== WORK INSTRUCTIONS ==
Rewrite the records between the line holding "blue (67, 710)" and the line holding "record (94, 699)", inclusive, replacing "sealed" with "unopened" and leaving everything else unchanged.

==== TASK MATERIAL ====

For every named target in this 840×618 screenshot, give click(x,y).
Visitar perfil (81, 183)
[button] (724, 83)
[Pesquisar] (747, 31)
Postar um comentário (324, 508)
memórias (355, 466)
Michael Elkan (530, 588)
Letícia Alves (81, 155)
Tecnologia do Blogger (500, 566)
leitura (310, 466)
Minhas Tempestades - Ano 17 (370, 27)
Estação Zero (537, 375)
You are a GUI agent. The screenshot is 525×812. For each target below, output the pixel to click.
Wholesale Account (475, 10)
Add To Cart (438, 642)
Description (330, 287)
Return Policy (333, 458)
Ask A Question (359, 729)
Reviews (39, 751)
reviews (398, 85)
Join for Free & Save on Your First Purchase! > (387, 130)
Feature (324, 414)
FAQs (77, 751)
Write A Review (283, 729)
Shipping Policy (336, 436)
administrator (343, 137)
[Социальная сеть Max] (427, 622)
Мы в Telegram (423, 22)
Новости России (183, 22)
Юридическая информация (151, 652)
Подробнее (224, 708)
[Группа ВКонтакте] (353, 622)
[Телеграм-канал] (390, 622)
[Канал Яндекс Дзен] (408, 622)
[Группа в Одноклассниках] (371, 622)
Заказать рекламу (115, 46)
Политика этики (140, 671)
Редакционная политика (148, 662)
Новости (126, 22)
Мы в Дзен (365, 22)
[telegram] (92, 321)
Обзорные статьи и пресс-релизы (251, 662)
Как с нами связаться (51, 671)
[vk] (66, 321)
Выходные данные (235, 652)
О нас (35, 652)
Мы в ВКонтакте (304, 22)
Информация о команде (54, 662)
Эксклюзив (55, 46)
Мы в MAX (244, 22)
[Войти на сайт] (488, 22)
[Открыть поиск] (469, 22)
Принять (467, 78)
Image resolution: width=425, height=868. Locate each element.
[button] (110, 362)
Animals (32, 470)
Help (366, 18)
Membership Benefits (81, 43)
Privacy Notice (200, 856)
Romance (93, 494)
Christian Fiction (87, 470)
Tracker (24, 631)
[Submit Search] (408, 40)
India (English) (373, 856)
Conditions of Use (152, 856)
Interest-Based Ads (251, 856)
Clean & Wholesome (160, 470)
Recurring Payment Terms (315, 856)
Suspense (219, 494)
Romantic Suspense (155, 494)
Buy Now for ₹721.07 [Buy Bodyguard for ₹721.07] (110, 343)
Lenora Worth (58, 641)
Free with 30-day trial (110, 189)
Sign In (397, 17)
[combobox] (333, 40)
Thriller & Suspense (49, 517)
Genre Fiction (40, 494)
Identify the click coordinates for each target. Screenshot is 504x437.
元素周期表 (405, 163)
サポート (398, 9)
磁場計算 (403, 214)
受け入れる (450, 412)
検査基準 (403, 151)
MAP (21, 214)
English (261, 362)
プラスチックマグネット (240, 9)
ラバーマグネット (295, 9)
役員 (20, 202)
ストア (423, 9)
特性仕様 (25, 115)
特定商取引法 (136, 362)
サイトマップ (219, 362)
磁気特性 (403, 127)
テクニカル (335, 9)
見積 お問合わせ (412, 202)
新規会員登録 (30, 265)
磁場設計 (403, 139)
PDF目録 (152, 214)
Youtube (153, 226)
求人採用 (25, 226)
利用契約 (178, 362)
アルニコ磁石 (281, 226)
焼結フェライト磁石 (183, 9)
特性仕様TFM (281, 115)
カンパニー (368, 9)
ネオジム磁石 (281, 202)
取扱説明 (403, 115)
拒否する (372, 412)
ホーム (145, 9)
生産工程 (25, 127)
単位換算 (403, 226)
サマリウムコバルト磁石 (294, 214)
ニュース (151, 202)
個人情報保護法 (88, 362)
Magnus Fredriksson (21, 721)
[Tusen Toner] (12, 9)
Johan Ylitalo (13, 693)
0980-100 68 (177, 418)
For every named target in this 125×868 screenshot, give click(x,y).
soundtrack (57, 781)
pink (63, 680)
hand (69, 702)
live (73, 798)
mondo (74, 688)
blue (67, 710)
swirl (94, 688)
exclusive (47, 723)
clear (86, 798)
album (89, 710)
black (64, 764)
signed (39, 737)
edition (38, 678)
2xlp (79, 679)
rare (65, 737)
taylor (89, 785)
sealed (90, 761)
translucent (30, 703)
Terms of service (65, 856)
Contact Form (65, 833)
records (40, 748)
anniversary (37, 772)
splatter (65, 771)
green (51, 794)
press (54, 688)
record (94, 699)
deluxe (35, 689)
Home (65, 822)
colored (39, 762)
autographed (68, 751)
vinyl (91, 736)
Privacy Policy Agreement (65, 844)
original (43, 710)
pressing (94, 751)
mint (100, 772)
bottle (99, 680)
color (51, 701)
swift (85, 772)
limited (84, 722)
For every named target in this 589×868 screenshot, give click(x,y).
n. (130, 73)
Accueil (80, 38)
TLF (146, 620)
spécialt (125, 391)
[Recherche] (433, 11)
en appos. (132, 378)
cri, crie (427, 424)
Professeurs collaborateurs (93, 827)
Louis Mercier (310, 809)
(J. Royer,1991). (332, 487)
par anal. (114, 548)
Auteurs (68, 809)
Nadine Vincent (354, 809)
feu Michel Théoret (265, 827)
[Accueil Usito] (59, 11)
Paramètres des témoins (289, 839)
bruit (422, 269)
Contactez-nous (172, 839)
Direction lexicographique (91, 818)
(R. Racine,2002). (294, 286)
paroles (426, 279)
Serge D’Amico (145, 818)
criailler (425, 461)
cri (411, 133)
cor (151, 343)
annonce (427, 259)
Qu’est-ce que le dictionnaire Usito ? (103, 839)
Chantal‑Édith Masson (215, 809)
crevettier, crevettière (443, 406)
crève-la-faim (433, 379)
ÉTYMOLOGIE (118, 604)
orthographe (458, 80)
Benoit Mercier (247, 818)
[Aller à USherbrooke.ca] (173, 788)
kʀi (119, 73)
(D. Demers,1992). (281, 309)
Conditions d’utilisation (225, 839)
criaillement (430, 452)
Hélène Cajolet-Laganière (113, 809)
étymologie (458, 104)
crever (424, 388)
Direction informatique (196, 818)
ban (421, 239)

====

== RESPONSE TO THE TASK ==
blue (67, 710)
swirl (94, 688)
exclusive (47, 723)
clear (86, 798)
album (89, 710)
black (64, 764)
signed (39, 737)
edition (38, 678)
2xlp (79, 679)
rare (65, 737)
taylor (89, 785)
unopened (90, 761)
translucent (30, 703)
Terms of service (65, 856)
Contact Form (65, 833)
records (40, 748)
anniversary (37, 772)
splatter (65, 771)
green (51, 794)
press (54, 688)
record (94, 699)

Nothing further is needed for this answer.